Thus the foot or shoe owes its preference as a fetish—or a part of it—to the circumstance that the inquisitive boy peered at the woman’s genitals from below, from her legs up; fur and velvet— as has long been suspected— are a fixation of the sight of the pubic hair, which should have been followed by the longed-for sight of the female member; pieces of underclothing, which are so often chosen as a fetish crystallize the moment of undressing, the last moment in which the woman could still be regarded as phallic. (843)

Interestingly, Freud argues, then, that the fetish allows for the fetishist both to know and acknowledge the fact that his mother has no penis (to know and acknowledge sexual difference), while simultaneously repressing or denying that fact. Allowing for a replacement for the mother’s penis allows for the fetishist to retain the sexual bliss of the first attachment to the (phallic) mother, while also displacing it away from the mother herself, as well as from the penis itself, which “saves the fetishist from becoming a homosexual” (843). Here, Freud reveals himself to be a homophobe, as well as a sexist, and quite possibly a loon, interpreting male gay love as merely another displaced attraction to the phallic mother, which, he suggests, is better displaced upon a shoe, or undergarment.

Given all the logical, political, and social problems with Freud’s argument, it seems like a waste of time to recap or belabor it here in association with the comics of Los Bros Hernandez, except insofar as this Freudian view of fetishism is courted so openly by Gilbert and therefore may help us understand and/or appreciate his work. In Poison River, Gilbert’s first post-Palomar graphic novel, Luba’s husband Peter Rio, runs a strip club whose strippers are pre-operative transsexuals, or in Freudian terms, phallic women. Significantly, Rio demands that the women tuck their penises tightly into their panties while they are dancing, so that they are invisible. Any sign of a bulge offends Rio and, it seems, his fetish, though if he truly did not wish to see “phallic women,” he could presumably run a more conventional strip joint.

In all of this, Rio fulfills Freud’s claims about fetishists to the letter. Fetishists, says Freud, must maintain two “incompatible” claims, “the woman has still got a penis” (which allows the fetishist to retain the notion of the perfectly whole “phallic mother” who was the object of his initial desire) and “my father has castrated the woman” (which allows him to integrate into society, to break away from his family, and direct his desires elsewhere) (844). That is, fetishism allows the man to consciously enter the social world and participate successfully in it, while still being able to fulfill his deepest (unconscious) desires for the mother, and not just the mother, but the phallic mother that preceded the shock he received at the threat of castration. Freud notes how well an “athletic support belt…which covered up the genitals entirely” works as a fetish object, since it “signified that women were castrated and that they were not castrated” (844). The link of the panties of Rio’s strippers to this description seems too obvious to be further “unpacked.” Rio needs the strippers to retain the possibility that castration never occurred, but he needs the “tucking” to signify that it (simultaneously) did.

(Dataset rows)
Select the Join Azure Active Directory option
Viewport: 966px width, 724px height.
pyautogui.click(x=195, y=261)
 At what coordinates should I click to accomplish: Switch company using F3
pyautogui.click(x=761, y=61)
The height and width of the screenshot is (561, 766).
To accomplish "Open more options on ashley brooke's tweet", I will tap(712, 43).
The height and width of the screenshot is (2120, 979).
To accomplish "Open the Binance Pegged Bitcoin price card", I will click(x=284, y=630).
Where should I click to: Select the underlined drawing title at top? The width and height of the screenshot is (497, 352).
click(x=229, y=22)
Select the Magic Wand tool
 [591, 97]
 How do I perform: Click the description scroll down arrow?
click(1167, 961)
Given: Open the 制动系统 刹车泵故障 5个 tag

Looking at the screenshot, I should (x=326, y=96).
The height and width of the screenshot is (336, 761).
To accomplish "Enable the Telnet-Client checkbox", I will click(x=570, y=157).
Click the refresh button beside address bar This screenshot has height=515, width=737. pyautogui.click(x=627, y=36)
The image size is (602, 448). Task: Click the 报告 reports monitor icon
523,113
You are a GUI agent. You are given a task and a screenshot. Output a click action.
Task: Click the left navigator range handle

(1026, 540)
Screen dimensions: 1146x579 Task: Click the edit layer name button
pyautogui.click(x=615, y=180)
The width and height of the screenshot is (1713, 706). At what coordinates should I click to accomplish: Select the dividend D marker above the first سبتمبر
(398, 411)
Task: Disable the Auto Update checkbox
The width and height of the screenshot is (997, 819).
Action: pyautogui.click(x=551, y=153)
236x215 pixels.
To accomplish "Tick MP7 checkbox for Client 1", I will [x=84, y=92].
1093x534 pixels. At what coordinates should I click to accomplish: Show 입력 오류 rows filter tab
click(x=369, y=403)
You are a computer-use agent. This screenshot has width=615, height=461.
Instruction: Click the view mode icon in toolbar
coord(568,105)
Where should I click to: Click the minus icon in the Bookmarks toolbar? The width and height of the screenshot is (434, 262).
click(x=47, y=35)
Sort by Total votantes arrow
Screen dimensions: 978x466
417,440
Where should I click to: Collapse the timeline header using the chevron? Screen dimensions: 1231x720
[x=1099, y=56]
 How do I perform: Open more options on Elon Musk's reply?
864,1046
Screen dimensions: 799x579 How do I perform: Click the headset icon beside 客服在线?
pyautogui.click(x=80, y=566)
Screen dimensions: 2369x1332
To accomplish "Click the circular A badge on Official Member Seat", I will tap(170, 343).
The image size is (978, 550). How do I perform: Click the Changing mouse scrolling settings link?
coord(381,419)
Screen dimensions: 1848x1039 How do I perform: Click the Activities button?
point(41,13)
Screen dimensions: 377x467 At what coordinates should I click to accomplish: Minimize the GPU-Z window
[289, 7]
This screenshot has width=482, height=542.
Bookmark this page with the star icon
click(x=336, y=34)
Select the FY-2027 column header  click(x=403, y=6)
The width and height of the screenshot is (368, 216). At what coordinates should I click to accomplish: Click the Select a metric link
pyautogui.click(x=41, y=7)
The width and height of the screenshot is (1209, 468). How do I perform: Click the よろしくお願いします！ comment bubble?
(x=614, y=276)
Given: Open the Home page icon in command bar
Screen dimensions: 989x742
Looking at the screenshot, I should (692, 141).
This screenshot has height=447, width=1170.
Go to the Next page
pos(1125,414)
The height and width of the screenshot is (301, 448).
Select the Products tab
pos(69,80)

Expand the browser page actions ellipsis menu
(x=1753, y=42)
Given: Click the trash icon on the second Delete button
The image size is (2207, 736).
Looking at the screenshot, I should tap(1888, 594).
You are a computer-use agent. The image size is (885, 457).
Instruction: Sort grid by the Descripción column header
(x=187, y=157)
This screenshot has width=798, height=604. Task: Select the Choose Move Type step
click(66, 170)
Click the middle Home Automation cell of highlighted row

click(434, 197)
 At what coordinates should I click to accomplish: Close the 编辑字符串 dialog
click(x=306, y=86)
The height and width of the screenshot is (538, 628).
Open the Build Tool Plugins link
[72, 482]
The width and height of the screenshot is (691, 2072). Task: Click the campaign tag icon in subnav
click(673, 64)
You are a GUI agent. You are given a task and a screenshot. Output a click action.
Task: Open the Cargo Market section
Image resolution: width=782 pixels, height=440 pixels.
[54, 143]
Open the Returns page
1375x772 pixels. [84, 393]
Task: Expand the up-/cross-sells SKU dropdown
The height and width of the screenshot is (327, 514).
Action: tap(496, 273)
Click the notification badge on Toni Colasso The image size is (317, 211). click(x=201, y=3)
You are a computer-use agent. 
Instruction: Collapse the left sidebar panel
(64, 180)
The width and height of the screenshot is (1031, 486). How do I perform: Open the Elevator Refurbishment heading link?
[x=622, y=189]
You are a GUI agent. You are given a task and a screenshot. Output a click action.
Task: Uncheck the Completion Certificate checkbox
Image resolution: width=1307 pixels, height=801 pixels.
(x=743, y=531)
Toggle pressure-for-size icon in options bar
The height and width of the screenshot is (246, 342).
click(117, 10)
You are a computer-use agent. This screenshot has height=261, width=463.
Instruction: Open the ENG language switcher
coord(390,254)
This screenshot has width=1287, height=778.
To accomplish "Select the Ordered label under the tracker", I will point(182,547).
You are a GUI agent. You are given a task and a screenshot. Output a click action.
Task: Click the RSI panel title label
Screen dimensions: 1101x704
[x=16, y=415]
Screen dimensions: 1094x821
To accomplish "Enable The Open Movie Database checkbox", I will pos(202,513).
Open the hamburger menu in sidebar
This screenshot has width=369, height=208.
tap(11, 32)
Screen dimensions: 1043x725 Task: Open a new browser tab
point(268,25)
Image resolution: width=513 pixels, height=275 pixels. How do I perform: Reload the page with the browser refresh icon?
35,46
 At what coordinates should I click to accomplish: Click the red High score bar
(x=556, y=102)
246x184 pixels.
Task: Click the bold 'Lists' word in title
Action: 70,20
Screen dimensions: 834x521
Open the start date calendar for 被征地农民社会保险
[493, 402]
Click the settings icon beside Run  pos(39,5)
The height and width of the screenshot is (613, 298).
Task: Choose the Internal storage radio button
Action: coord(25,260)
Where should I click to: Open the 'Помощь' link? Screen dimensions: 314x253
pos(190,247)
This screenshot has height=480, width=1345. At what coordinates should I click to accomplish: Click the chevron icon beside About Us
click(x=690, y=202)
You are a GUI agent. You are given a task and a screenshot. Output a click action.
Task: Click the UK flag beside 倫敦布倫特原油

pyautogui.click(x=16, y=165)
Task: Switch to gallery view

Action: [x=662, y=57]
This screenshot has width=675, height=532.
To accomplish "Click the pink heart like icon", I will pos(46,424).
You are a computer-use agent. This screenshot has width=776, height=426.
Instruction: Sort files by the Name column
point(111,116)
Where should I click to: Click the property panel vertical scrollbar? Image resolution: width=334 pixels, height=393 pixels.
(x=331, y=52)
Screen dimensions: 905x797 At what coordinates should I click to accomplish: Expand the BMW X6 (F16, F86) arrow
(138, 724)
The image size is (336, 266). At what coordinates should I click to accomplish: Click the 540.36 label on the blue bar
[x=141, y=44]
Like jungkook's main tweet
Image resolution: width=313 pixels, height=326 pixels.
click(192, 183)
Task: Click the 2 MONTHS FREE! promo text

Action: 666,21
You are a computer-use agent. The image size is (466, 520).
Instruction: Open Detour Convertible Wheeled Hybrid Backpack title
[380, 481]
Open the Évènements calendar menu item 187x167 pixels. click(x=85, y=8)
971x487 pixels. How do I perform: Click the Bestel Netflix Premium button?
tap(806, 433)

▶ [Objective 1]:
Answer these about the excerpt on Freud and fetishism:
(a) What kind of business does Peter Rio run in Poison River?
(b) According to the quoted passage, fur and velvet are a fixation of what sight?
(c) What object does Freud note works well as a fetish because it signified that women both were and were not castrated?
▶ [Objective 2]:
Copy out the records between the line holding "You are a computer-use agent. The image size is (885, 457)." and the line holding "click(673, 64)", inclusive. Rename "Task" to "Goal" and leave everything else unchanged.

▶ [Task response 1]:
(a) A strip club whose strippers are pre-operative transsexuals.
(b) The sight of the pubic hair.
(c) An athletic support belt that covered up the genitals entirely.

▶ [Task response 2]:
You are a computer-use agent. The image size is (885, 457).
Instruction: Sort grid by the Descripción column header
(x=187, y=157)
This screenshot has width=798, height=604. Goal: Select the Choose Move Type step
click(66, 170)
Click the middle Home Automation cell of highlighted row

click(434, 197)
 At what coordinates should I click to accomplish: Close the 编辑字符串 dialog
click(x=306, y=86)
The height and width of the screenshot is (538, 628).
Open the Build Tool Plugins link
[72, 482]
The width and height of the screenshot is (691, 2072). Goal: Click the campaign tag icon in subnav
click(673, 64)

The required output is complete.